Comment vont réagir les firmes pharmaceutiques?
Enfin, comment les firmes pharmaceutiques, sur la sellette depuis les récentes affaires avec les pilules de 3e et 4e générations, accueillent-elles ce test? «Maintenant qu’il est possible de dépister les femmes à risques, cela pourrait constituer un levier pour elles pour relancer la promotion de ces produits présentant aussi des avantages» en terme d’effets secondaires, admet Joëlle Michaud, qui précise que Gene Predictis a mené son étude de validation en totale indépendance.
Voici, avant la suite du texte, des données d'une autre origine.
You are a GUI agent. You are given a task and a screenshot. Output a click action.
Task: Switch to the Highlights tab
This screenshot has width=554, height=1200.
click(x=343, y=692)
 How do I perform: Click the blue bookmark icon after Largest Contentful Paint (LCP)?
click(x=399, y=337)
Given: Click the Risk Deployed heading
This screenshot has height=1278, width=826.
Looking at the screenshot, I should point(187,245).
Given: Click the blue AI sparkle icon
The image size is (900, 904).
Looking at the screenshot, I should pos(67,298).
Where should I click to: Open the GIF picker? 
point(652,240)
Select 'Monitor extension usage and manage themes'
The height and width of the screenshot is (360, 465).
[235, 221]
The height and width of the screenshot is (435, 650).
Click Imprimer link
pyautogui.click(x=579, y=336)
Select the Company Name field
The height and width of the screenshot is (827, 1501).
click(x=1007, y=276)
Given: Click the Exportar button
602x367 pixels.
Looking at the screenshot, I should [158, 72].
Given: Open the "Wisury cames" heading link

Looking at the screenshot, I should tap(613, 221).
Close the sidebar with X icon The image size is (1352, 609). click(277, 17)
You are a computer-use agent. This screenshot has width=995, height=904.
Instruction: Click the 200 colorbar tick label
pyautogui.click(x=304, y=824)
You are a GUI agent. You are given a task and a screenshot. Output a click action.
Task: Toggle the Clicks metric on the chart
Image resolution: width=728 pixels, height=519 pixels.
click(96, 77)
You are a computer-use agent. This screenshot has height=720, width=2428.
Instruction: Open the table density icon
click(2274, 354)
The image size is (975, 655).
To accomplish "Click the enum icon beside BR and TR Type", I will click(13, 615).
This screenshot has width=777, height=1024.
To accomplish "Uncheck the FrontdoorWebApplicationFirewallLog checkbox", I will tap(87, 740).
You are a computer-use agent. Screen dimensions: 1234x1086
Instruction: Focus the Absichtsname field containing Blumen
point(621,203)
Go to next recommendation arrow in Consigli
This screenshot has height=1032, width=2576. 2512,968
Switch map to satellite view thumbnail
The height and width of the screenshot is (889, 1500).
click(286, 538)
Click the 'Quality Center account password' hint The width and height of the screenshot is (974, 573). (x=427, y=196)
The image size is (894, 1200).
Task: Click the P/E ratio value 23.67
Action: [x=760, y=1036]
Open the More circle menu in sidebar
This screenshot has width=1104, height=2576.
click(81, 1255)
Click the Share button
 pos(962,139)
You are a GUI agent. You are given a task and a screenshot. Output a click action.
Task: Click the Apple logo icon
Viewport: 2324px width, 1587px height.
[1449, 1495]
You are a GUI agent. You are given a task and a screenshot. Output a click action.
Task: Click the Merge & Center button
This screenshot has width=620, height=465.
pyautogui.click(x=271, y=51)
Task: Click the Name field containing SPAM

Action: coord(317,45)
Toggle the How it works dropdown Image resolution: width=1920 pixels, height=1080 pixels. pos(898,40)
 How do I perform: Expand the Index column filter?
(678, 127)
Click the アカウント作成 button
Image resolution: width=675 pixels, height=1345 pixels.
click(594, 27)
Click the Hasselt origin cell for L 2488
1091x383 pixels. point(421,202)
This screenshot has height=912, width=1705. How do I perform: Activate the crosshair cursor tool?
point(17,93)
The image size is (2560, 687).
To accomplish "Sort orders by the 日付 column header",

Anis Feki, lui, estime que cet aspect des effets secondaires est mineur, «tant chaque femme doit trouver avec son médecin la pilule qui lui convient le mieux.» A l’inverse, le médecin-chef postule que ce test, parce qu’il permettrait de détecter beaucoup plus de femmes à risques, pourrait porter un coup aux pharmas, qui produisent beaucoup plus de pilules œstro-progestatives (impliquées dans cette problématique des thromboses) que de pilules sans œstrogènes. Contacté par Le Temps, l’un de ces fabricants de contraceptifs, Bayer (Suisse), reste évasif: «Faute d’informations suffisantes, Bayer ne peut pas se prononcer sur le test génétique cité, dit sa porte-parole Liliane Pieters. Comme les femmes présentent des réponses très diverses aux différents types de contraceptifs, il leur est souhaitable d’avoir le choix. Les médecins prescripteurs connaissent leurs patientes et ils savent les conseiller au mieux.» De toute manière, conclut Stylianos Antonarakis, «les sociétés pharmaceutiques ne vont pas bouger avant que les instances de santé publique ne donnent leurs recommandations.»